| Description of the task |
Go through the data below. Pull out every line that has the word "sheet".

| Excerpted data |
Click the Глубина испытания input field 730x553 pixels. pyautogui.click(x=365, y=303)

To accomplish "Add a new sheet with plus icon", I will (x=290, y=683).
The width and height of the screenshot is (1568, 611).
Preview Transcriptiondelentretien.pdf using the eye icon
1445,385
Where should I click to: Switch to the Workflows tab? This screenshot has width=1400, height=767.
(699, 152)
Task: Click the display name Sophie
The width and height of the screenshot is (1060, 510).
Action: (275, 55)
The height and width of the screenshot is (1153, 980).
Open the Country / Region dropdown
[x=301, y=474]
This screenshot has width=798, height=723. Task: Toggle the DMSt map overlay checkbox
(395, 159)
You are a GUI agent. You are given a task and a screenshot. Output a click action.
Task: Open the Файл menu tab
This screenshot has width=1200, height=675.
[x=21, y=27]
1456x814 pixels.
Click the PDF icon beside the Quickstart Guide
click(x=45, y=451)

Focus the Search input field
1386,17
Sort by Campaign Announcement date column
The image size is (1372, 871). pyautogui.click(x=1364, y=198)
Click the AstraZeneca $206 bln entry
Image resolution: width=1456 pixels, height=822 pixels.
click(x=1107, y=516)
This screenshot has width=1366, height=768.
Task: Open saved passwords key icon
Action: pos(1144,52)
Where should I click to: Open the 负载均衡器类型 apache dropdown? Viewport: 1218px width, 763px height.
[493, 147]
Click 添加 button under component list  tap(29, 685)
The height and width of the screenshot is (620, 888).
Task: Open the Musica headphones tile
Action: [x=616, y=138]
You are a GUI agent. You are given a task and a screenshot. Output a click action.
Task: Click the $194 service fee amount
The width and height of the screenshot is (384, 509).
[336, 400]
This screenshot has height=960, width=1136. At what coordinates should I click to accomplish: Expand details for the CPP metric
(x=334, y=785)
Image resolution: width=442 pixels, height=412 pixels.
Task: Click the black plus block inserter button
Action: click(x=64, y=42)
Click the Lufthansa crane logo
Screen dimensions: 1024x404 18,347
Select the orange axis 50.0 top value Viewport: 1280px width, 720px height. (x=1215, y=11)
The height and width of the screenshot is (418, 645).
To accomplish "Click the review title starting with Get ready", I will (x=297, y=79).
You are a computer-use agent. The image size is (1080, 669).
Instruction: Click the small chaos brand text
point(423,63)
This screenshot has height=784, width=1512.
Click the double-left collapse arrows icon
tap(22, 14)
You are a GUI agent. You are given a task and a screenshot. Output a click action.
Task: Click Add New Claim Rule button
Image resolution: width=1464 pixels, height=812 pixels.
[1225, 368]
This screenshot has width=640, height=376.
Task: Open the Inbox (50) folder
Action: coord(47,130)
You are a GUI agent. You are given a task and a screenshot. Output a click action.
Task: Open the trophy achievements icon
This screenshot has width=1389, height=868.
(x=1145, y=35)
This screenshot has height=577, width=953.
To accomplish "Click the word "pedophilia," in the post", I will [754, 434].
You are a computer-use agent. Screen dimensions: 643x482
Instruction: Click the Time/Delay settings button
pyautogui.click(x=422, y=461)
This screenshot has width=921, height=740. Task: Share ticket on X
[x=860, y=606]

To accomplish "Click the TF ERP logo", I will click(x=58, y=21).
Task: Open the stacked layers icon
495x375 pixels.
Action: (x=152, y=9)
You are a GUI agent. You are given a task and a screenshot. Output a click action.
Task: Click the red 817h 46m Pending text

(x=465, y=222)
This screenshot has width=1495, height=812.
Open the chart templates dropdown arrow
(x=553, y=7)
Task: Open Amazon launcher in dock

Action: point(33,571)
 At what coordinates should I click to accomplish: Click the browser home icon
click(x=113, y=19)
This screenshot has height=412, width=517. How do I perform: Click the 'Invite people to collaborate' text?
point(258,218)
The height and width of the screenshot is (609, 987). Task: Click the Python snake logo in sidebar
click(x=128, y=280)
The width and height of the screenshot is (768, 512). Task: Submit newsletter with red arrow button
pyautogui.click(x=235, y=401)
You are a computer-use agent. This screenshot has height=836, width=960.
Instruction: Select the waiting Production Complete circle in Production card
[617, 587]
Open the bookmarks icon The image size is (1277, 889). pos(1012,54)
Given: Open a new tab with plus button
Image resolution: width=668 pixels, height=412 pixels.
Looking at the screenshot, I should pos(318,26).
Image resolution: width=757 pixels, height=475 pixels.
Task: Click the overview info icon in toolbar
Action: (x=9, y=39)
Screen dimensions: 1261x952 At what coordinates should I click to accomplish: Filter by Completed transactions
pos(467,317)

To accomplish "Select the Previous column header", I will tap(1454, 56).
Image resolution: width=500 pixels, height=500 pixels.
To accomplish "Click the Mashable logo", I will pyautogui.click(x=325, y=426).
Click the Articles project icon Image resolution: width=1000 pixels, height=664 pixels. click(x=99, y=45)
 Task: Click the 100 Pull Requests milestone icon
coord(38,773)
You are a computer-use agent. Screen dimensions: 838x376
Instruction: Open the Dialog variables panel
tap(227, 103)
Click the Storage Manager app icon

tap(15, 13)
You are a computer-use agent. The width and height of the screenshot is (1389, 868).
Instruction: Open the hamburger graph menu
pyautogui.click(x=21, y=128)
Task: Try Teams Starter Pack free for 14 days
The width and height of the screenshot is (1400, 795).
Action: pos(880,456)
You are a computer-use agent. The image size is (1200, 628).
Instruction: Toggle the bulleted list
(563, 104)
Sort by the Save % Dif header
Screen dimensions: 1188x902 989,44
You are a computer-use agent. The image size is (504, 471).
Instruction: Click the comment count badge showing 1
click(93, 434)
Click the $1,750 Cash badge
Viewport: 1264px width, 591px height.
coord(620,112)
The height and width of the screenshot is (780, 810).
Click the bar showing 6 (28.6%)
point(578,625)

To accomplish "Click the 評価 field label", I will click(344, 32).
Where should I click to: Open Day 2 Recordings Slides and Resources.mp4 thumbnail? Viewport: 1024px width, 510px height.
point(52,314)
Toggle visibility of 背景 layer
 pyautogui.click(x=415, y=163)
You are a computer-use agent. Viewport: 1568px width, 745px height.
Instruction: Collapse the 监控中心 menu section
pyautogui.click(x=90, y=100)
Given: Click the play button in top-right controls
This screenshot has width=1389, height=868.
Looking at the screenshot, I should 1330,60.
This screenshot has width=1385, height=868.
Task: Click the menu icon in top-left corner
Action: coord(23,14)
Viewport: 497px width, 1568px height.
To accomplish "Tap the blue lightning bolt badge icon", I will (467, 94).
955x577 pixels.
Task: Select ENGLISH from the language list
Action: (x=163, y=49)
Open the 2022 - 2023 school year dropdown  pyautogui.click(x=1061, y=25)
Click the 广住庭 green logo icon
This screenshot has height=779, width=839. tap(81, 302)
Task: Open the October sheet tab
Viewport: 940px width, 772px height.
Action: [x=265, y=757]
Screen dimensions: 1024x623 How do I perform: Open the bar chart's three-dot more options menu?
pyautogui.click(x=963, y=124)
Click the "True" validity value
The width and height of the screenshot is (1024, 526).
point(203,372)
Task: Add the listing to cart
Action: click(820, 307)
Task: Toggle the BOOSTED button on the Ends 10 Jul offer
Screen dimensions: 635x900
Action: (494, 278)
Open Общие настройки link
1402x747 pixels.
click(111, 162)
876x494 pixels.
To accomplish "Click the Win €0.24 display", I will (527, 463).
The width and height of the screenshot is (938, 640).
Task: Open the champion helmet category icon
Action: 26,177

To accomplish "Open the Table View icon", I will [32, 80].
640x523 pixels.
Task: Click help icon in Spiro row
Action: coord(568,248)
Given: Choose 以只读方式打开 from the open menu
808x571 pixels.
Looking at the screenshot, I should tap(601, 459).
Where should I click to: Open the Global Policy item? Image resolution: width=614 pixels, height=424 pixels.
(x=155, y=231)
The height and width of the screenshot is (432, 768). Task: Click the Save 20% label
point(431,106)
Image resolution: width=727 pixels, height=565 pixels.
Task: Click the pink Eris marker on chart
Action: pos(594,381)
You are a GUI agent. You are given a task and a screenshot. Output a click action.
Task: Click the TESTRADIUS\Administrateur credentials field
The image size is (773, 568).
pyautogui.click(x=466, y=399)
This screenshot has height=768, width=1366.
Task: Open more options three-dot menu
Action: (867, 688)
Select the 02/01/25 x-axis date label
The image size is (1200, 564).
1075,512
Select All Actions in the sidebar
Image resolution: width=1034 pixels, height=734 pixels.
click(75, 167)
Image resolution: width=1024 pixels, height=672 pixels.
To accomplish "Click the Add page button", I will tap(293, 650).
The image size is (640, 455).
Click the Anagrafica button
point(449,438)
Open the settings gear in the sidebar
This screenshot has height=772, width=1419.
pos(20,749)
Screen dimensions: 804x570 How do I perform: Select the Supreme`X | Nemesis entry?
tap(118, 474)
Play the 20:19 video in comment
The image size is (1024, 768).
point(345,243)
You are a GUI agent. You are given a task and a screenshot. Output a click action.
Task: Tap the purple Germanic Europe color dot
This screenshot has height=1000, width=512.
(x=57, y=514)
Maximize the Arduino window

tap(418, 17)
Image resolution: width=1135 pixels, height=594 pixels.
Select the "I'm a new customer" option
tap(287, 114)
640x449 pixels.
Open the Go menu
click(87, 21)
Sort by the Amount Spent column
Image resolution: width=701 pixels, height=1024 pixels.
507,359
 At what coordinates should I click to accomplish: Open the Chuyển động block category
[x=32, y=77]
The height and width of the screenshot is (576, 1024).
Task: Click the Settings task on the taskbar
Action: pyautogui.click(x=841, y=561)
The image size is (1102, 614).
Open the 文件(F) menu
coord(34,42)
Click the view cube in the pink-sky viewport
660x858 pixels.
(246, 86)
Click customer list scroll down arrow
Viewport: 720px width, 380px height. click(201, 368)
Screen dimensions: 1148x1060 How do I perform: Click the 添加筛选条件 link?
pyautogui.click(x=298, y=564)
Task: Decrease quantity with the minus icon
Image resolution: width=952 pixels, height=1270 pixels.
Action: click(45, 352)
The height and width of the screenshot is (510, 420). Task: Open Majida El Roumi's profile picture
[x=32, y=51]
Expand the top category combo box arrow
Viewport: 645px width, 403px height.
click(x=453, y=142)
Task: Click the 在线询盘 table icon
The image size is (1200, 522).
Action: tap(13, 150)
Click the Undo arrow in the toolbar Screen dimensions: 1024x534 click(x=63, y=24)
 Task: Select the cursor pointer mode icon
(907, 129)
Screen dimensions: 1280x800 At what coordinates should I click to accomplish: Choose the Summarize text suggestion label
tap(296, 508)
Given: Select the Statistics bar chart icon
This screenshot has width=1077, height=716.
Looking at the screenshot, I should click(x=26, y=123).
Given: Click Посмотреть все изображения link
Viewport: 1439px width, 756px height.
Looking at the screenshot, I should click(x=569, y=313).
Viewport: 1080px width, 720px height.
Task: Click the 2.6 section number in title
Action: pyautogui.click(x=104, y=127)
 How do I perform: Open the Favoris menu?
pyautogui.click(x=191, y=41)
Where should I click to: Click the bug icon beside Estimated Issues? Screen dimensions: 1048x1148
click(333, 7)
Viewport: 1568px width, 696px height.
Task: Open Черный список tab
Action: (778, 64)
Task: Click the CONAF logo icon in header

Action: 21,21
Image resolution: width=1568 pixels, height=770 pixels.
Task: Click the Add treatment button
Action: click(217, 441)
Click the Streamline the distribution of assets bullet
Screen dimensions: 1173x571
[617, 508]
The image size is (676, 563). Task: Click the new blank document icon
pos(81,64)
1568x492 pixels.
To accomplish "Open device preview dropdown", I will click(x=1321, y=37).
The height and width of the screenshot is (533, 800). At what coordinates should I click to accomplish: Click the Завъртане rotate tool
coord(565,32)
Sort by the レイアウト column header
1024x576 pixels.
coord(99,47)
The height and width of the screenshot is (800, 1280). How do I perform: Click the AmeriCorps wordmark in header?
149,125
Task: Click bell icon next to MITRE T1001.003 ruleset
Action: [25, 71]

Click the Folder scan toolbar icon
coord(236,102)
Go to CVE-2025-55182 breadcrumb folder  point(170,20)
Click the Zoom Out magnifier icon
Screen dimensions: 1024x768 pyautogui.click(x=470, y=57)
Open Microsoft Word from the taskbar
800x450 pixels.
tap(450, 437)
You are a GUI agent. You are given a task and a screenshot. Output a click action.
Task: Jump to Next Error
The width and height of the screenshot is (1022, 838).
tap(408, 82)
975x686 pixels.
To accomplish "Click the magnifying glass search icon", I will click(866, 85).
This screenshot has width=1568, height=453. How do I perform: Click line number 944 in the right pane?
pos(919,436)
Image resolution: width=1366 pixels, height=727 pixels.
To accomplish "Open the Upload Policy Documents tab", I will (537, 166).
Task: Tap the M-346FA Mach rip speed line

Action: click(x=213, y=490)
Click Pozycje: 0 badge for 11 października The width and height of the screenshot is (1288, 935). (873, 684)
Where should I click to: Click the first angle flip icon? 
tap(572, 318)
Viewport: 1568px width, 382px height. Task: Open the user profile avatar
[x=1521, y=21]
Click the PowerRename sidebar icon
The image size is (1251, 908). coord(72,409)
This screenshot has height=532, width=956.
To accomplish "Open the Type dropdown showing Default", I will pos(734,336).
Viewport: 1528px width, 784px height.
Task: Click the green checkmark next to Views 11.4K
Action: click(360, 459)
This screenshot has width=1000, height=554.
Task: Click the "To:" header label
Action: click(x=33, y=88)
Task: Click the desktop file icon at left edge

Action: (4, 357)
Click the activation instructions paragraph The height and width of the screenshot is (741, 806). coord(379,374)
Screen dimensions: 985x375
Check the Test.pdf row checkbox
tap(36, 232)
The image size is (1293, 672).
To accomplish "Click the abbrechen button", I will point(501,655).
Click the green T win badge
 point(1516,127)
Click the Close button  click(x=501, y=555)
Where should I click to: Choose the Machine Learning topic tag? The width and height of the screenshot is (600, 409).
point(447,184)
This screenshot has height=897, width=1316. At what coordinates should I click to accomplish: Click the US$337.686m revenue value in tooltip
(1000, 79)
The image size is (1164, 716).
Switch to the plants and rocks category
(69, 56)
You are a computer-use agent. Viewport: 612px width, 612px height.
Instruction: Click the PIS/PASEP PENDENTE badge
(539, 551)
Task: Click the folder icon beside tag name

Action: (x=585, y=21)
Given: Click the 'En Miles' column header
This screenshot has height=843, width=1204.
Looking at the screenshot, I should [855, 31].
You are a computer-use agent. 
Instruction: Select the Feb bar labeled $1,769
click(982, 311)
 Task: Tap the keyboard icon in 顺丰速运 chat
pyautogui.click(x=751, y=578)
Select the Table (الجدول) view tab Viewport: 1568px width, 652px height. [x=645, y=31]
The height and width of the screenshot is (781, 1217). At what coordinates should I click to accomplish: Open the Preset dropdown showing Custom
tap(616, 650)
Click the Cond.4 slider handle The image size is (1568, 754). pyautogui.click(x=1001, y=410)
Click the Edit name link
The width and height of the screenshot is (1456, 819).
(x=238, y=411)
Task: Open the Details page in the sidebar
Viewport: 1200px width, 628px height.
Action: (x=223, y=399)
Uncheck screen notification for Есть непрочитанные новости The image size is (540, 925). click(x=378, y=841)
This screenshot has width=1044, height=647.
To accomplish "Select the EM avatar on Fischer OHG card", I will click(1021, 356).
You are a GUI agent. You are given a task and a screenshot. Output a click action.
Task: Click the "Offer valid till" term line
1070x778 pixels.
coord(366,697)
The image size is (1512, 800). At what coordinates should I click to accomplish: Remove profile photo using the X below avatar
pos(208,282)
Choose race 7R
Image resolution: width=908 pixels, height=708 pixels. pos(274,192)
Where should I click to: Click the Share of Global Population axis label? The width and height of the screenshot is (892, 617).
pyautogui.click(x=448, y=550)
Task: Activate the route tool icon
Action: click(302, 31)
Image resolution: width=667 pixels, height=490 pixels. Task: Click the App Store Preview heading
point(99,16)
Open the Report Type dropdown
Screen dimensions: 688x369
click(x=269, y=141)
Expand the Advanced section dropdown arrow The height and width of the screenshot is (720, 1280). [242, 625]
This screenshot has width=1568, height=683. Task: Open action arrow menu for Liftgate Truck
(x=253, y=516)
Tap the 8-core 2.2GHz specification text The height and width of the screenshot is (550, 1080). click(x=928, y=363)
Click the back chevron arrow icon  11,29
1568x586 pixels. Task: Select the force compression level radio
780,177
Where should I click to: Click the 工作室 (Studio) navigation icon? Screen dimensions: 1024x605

| Answer to the problem |
To accomplish "Add a new sheet with plus icon", I will (x=290, y=683).
Task: Open the October sheet tab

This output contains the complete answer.